About this exercise >> Leaving the pictures aside, transcribe only and exactly the lines from the one with "Task: Click the Jul label on time axis" through the end of the entries, both included.

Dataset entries
>>>

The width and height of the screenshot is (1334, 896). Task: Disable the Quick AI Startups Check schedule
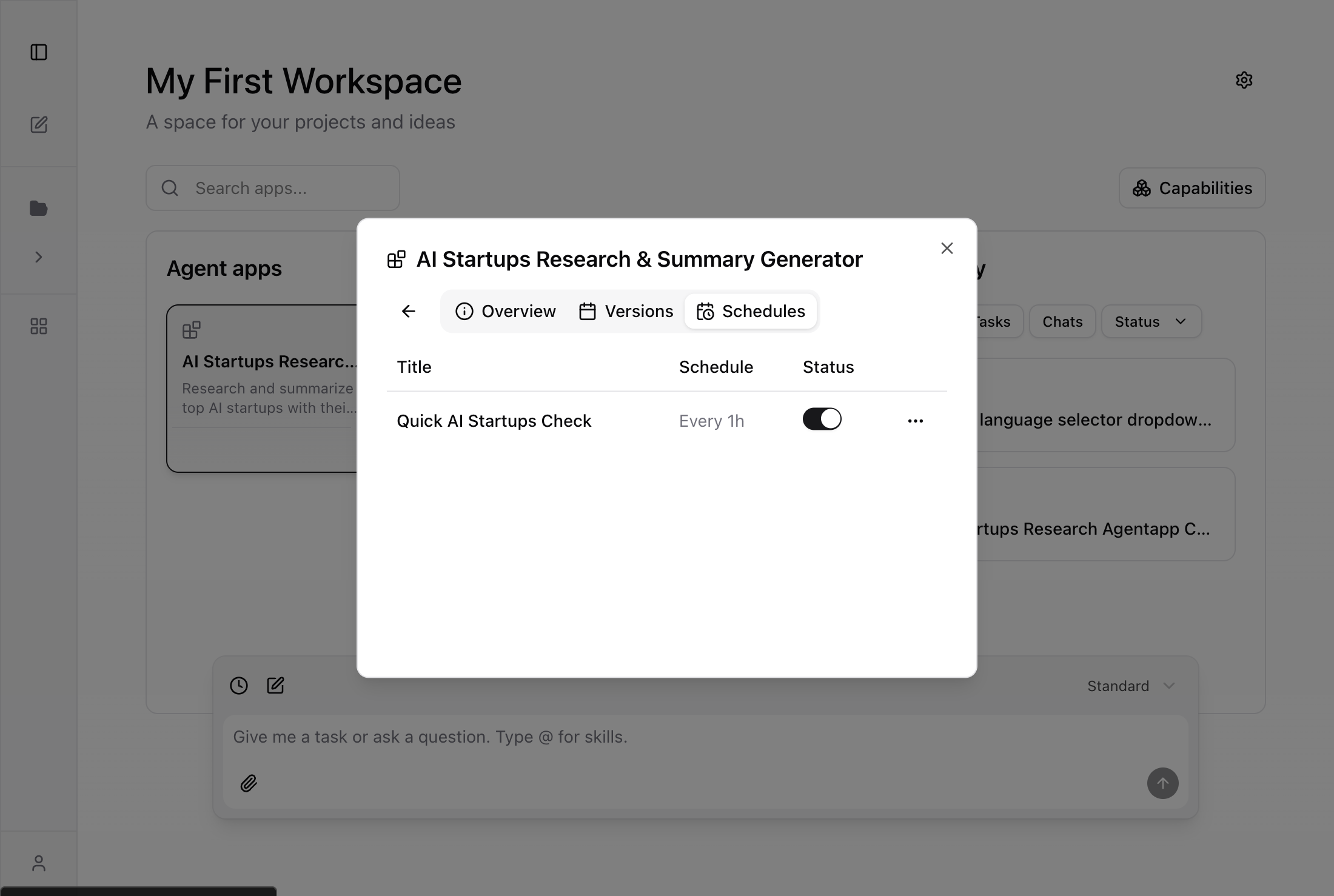point(822,420)
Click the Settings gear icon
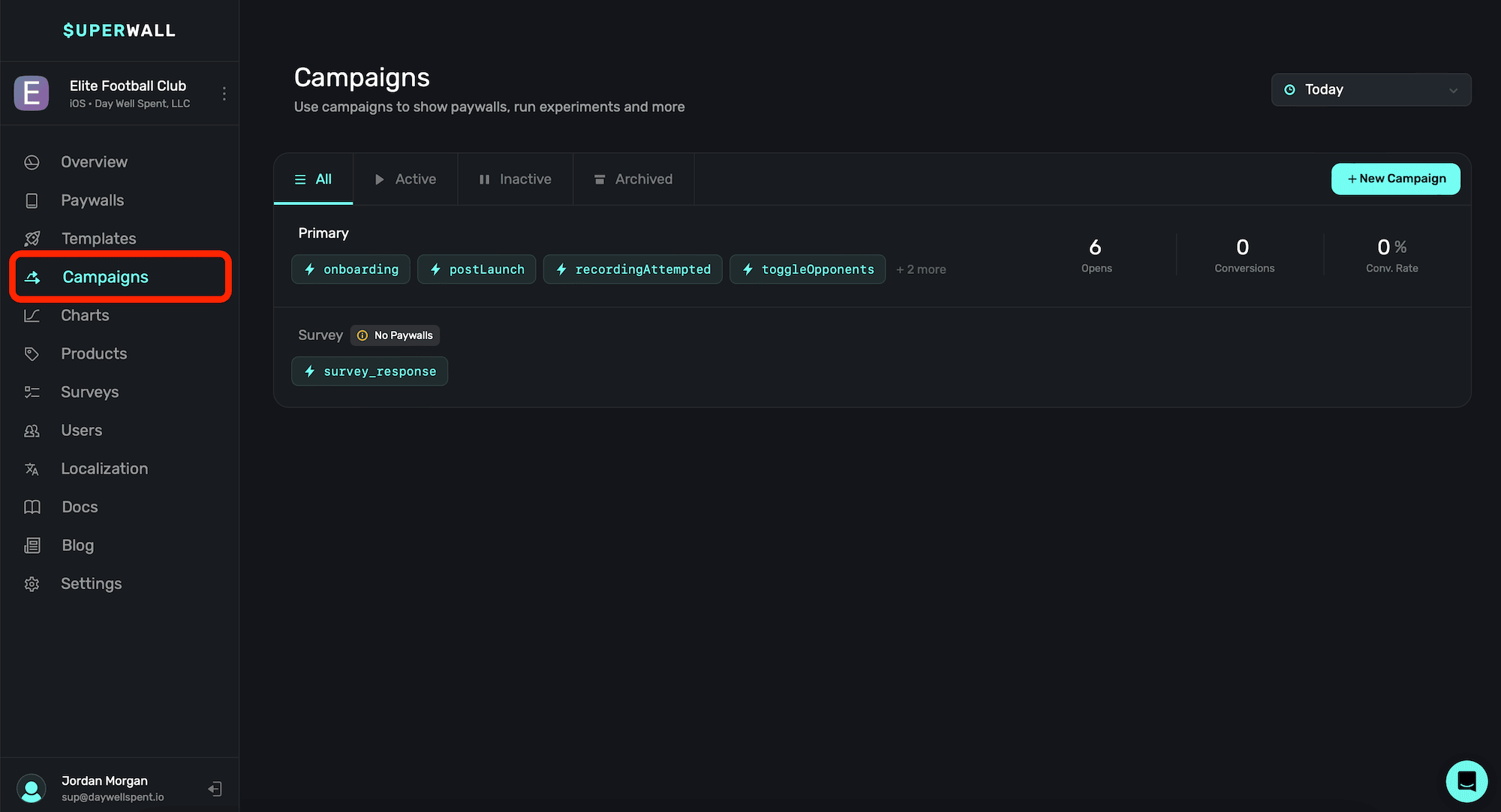 point(32,584)
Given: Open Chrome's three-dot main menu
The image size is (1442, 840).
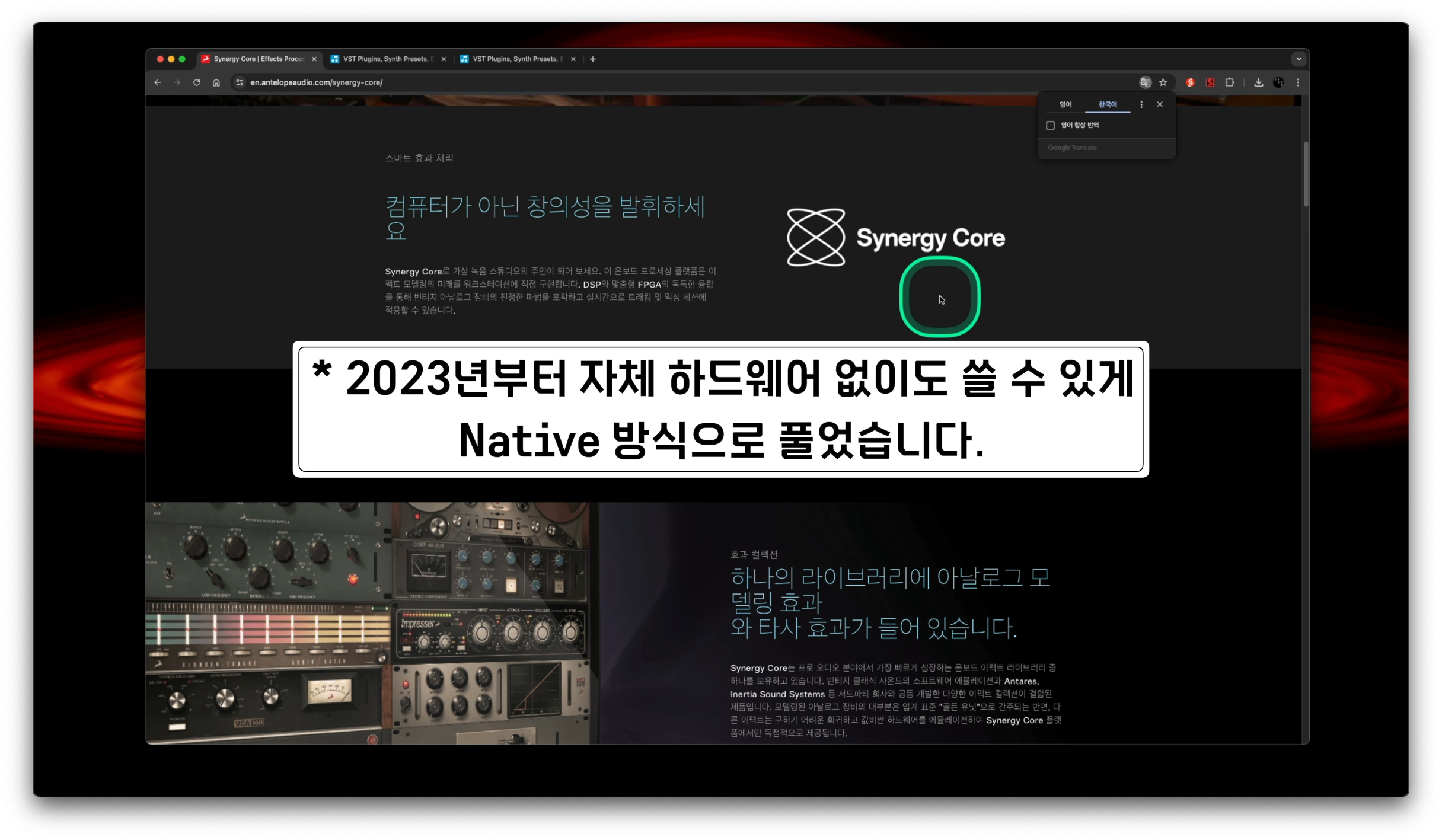Looking at the screenshot, I should (x=1298, y=82).
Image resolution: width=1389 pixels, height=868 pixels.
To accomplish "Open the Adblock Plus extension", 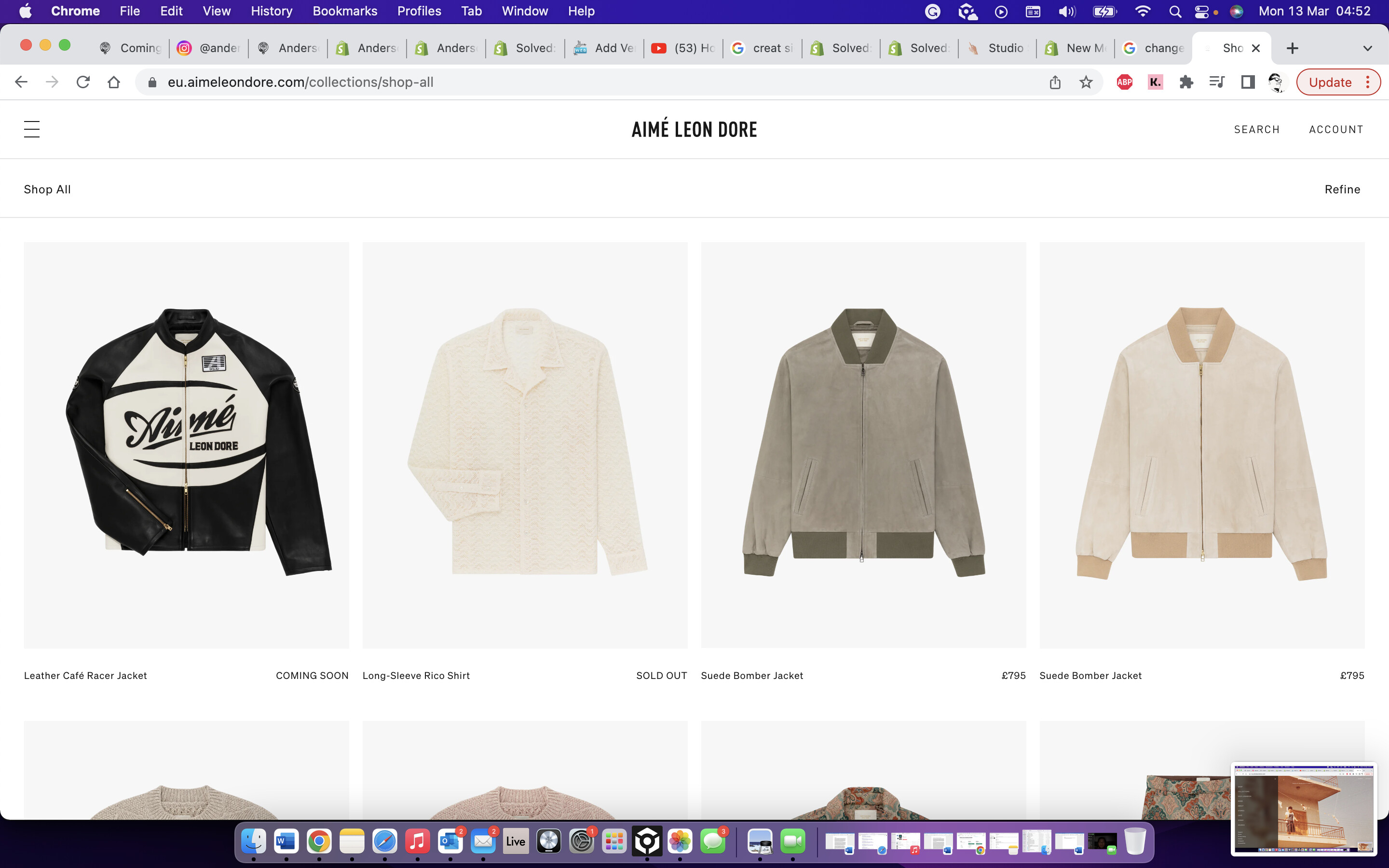I will pyautogui.click(x=1124, y=82).
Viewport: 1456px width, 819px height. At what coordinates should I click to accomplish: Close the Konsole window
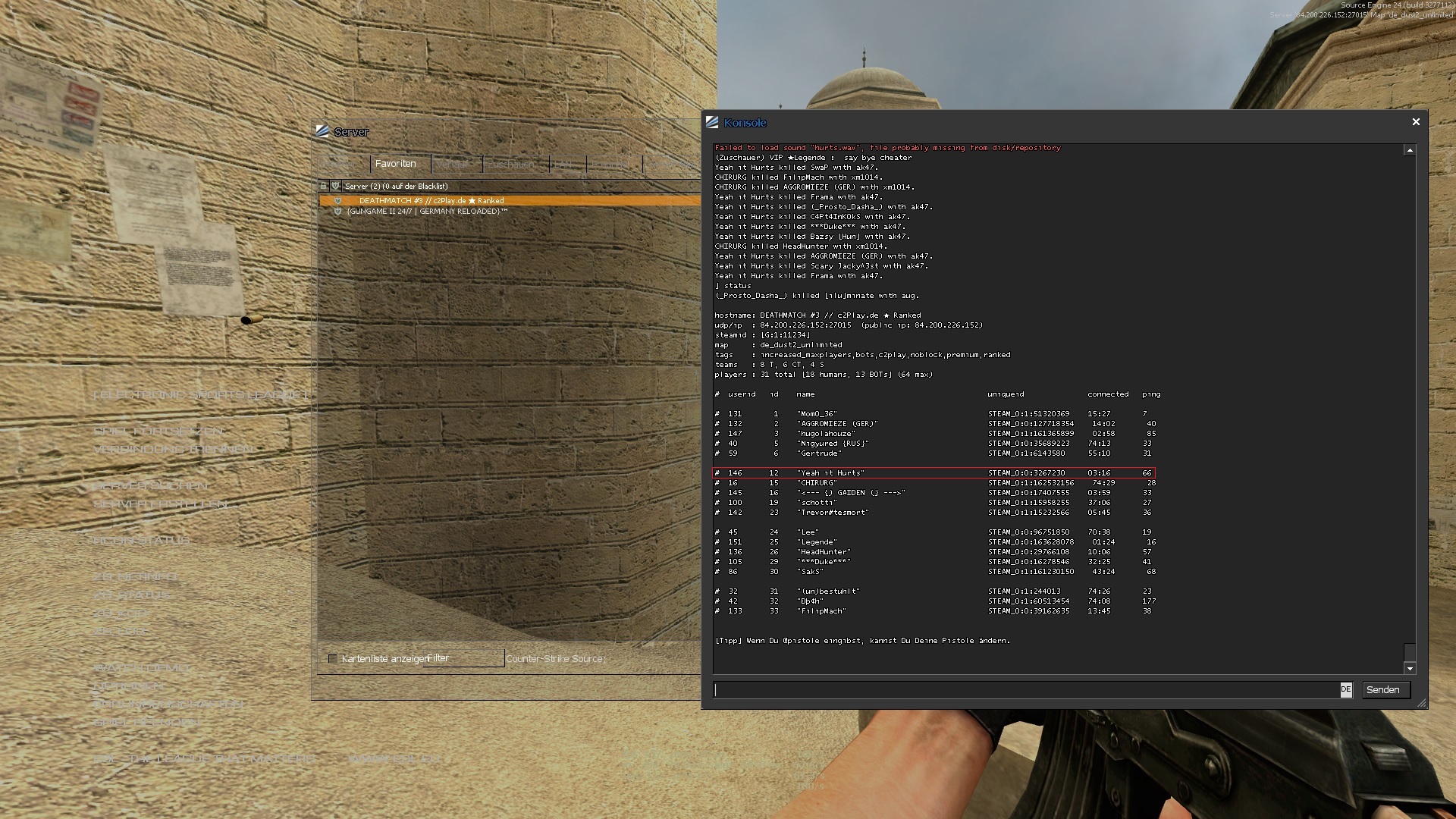(x=1415, y=122)
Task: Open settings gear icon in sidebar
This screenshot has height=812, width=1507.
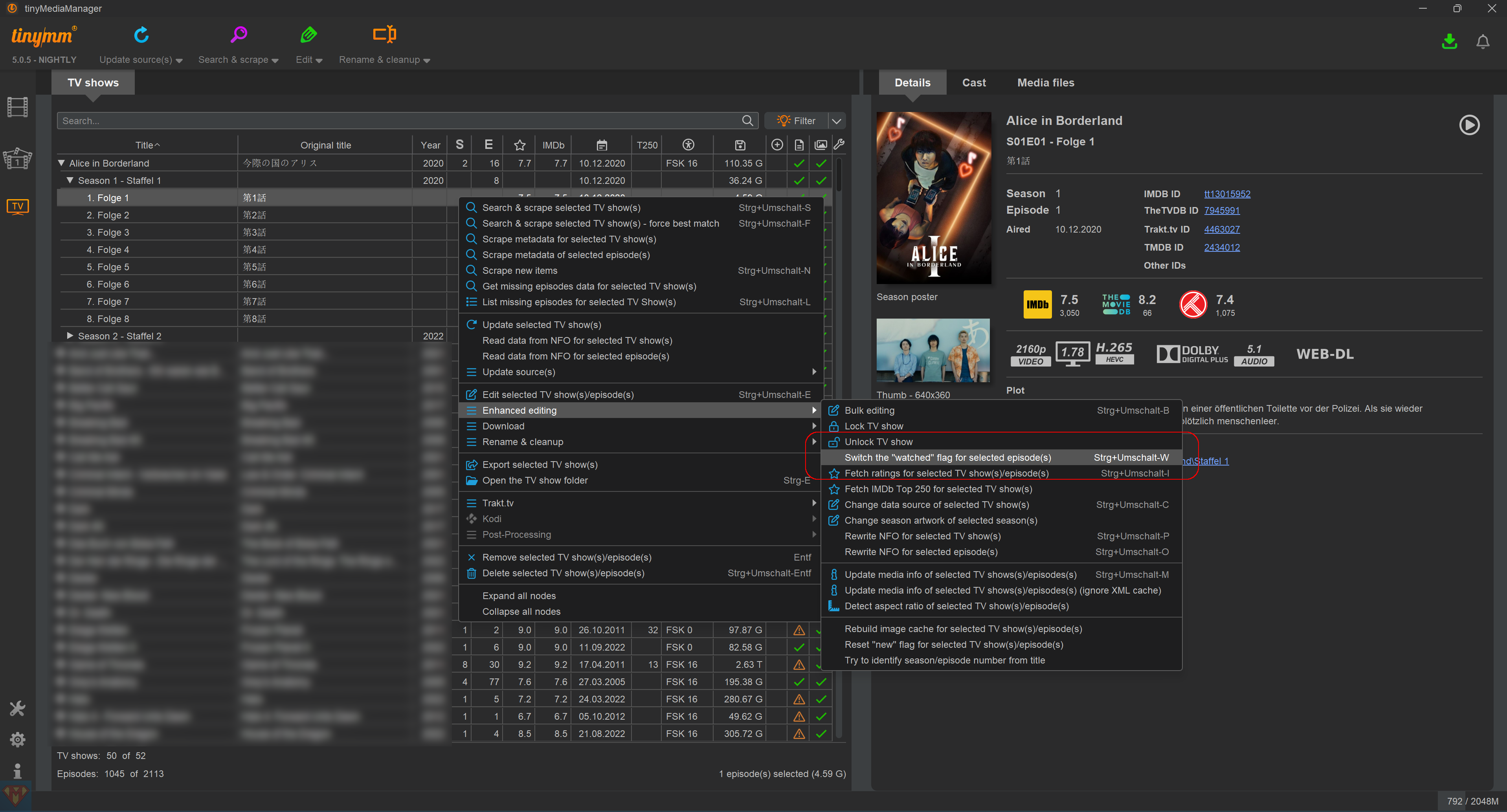Action: click(18, 739)
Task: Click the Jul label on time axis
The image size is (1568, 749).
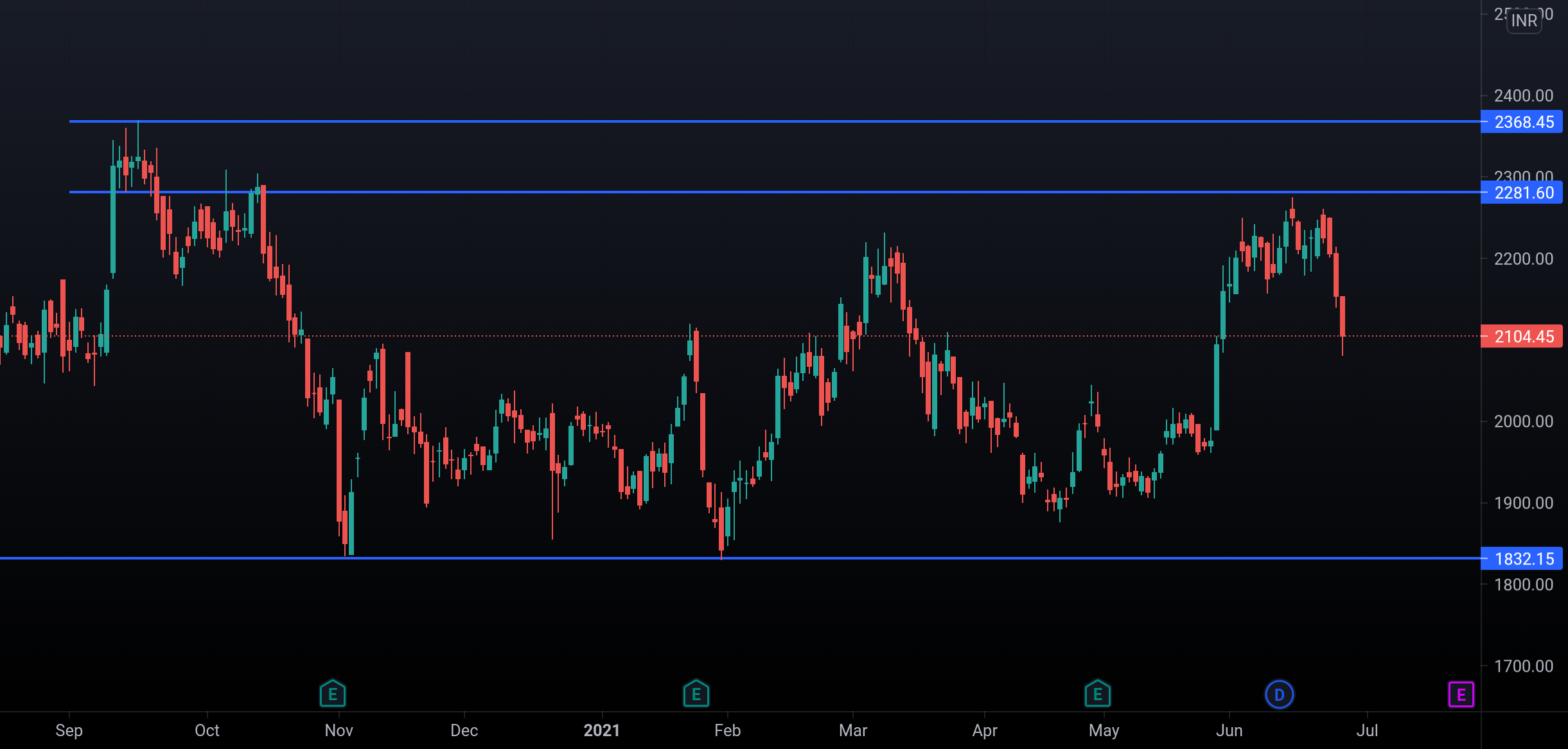Action: click(1368, 731)
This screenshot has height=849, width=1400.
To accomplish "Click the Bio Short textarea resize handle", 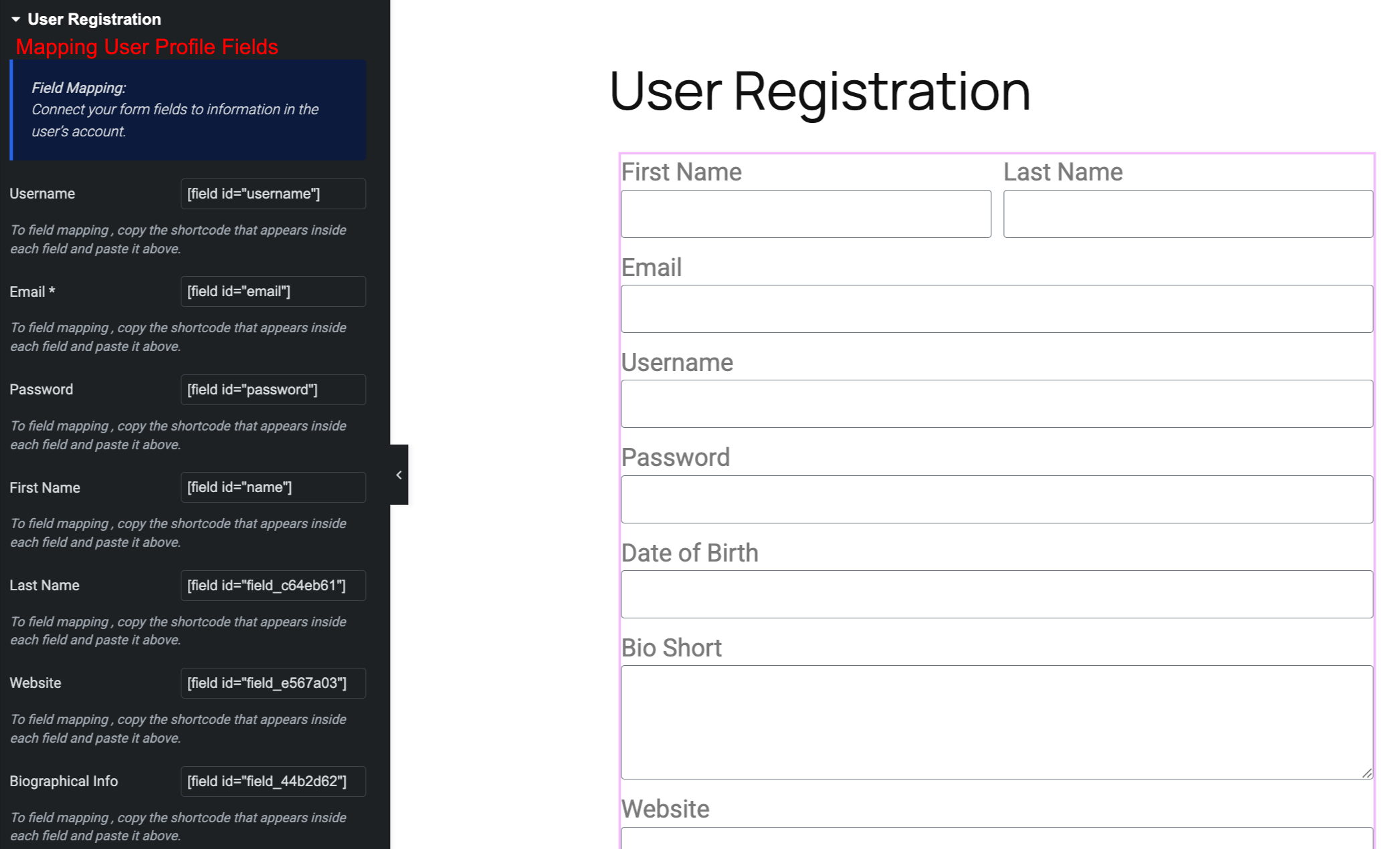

<<<

Response >>
Task: Click the Jul label on time axis
The image size is (1568, 749).
Action: click(1368, 731)
This screenshot has height=849, width=1400.
To accomplish "Click the Bio Short textarea resize handle", 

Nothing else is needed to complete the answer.